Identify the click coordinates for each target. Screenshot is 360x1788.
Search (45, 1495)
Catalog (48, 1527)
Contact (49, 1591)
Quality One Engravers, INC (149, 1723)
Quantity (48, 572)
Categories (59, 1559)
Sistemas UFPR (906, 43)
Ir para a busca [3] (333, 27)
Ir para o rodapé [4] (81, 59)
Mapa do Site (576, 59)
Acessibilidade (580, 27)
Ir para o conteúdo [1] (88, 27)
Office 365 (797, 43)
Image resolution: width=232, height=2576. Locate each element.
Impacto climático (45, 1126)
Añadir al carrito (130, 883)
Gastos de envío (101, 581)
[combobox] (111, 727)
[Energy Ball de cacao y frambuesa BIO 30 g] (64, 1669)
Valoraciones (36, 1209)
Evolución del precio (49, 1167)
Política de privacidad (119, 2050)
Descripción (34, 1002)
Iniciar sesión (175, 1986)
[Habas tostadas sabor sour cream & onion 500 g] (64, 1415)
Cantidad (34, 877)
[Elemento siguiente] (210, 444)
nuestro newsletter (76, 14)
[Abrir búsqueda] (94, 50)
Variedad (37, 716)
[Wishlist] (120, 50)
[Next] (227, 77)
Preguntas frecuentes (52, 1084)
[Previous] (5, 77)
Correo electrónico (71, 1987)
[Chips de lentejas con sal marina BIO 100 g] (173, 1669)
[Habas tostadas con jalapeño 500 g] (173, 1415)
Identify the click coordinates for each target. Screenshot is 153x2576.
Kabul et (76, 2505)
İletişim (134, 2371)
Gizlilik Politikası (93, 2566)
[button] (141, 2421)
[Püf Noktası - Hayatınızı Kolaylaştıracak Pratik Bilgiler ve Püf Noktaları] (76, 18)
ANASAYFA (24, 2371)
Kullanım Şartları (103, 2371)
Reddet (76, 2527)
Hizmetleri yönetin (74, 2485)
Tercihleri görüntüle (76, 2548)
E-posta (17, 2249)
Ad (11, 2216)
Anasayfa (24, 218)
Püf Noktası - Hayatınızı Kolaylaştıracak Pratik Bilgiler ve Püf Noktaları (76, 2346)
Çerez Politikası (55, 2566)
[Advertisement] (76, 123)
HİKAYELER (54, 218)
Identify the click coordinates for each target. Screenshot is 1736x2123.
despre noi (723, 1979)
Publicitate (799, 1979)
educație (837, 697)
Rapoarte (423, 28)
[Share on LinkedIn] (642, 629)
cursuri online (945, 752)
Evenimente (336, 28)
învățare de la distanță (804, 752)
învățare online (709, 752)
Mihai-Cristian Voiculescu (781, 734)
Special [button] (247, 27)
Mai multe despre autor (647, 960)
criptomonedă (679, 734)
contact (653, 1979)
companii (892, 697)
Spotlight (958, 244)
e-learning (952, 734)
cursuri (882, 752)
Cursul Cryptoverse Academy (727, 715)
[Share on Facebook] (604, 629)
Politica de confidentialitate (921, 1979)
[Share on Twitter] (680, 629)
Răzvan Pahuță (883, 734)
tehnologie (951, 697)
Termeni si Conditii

■ TASK DESCRIPTION ■
Repeat all of the records verbatim, leaving nothing out.

■ ANSWER TO THIS PROBLEM ■
Identify the click coordinates for each target. Screenshot is 360x1788.
Search (45, 1495)
Catalog (48, 1527)
Contact (49, 1591)
Quality One Engravers, INC (149, 1723)
Quantity (48, 572)
Categories (59, 1559)
Sistemas UFPR (906, 43)
Ir para a busca [3] (333, 27)
Ir para o rodapé [4] (81, 59)
Mapa do Site (576, 59)
Acessibilidade (580, 27)
Ir para o conteúdo [1] (88, 27)
Office 365 (797, 43)
Image resolution: width=232, height=2576. Locate each element.
Impacto climático (45, 1126)
Añadir al carrito (130, 883)
Gastos de envío (101, 581)
[combobox] (111, 727)
[Energy Ball de cacao y frambuesa BIO 30 g] (64, 1669)
Valoraciones (36, 1209)
Evolución del precio (49, 1167)
Política de privacidad (119, 2050)
Descripción (34, 1002)
Iniciar sesión (175, 1986)
[Habas tostadas sabor sour cream & onion 500 g] (64, 1415)
Cantidad (34, 877)
[Elemento siguiente] (210, 444)
nuestro newsletter (76, 14)
[Abrir búsqueda] (94, 50)
Variedad (37, 716)
[Wishlist] (120, 50)
[Next] (227, 77)
Preguntas frecuentes (52, 1084)
[Previous] (5, 77)
Correo electrónico (71, 1987)
[Chips de lentejas con sal marina BIO 100 g] (173, 1669)
[Habas tostadas con jalapeño 500 g] (173, 1415)
Identify the click coordinates for each target. Screenshot is 153x2576.
Kabul et (76, 2505)
İletişim (134, 2371)
Gizlilik Politikası (93, 2566)
[button] (141, 2421)
[Püf Noktası - Hayatınızı Kolaylaştıracak Pratik Bilgiler ve Püf Noktaları] (76, 18)
ANASAYFA (24, 2371)
Kullanım Şartları (103, 2371)
Reddet (76, 2527)
Hizmetleri yönetin (74, 2485)
Tercihleri görüntüle (76, 2548)
E-posta (17, 2249)
Ad (11, 2216)
Anasayfa (24, 218)
Püf Noktası - Hayatınızı Kolaylaştıracak Pratik Bilgiler ve Püf Noktaları (76, 2346)
Çerez Politikası (55, 2566)
[Advertisement] (76, 123)
HİKAYELER (54, 218)
Identify the click coordinates for each target. Screenshot is 1736x2123.
despre noi (723, 1979)
Publicitate (799, 1979)
educație (837, 697)
Rapoarte (423, 28)
[Share on LinkedIn] (642, 629)
cursuri online (945, 752)
Evenimente (336, 28)
învățare de la distanță (804, 752)
învățare online (709, 752)
Mihai-Cristian Voiculescu (781, 734)
Special [button] (247, 27)
Mai multe despre autor (647, 960)
criptomonedă (679, 734)
contact (653, 1979)
companii (892, 697)
Spotlight (958, 244)
e-learning (952, 734)
cursuri (882, 752)
Cursul Cryptoverse Academy (727, 715)
[Share on Facebook] (604, 629)
Politica de confidentialitate (921, 1979)
[Share on Twitter] (680, 629)
Răzvan Pahuță (883, 734)
tehnologie (951, 697)
Termeni si Conditii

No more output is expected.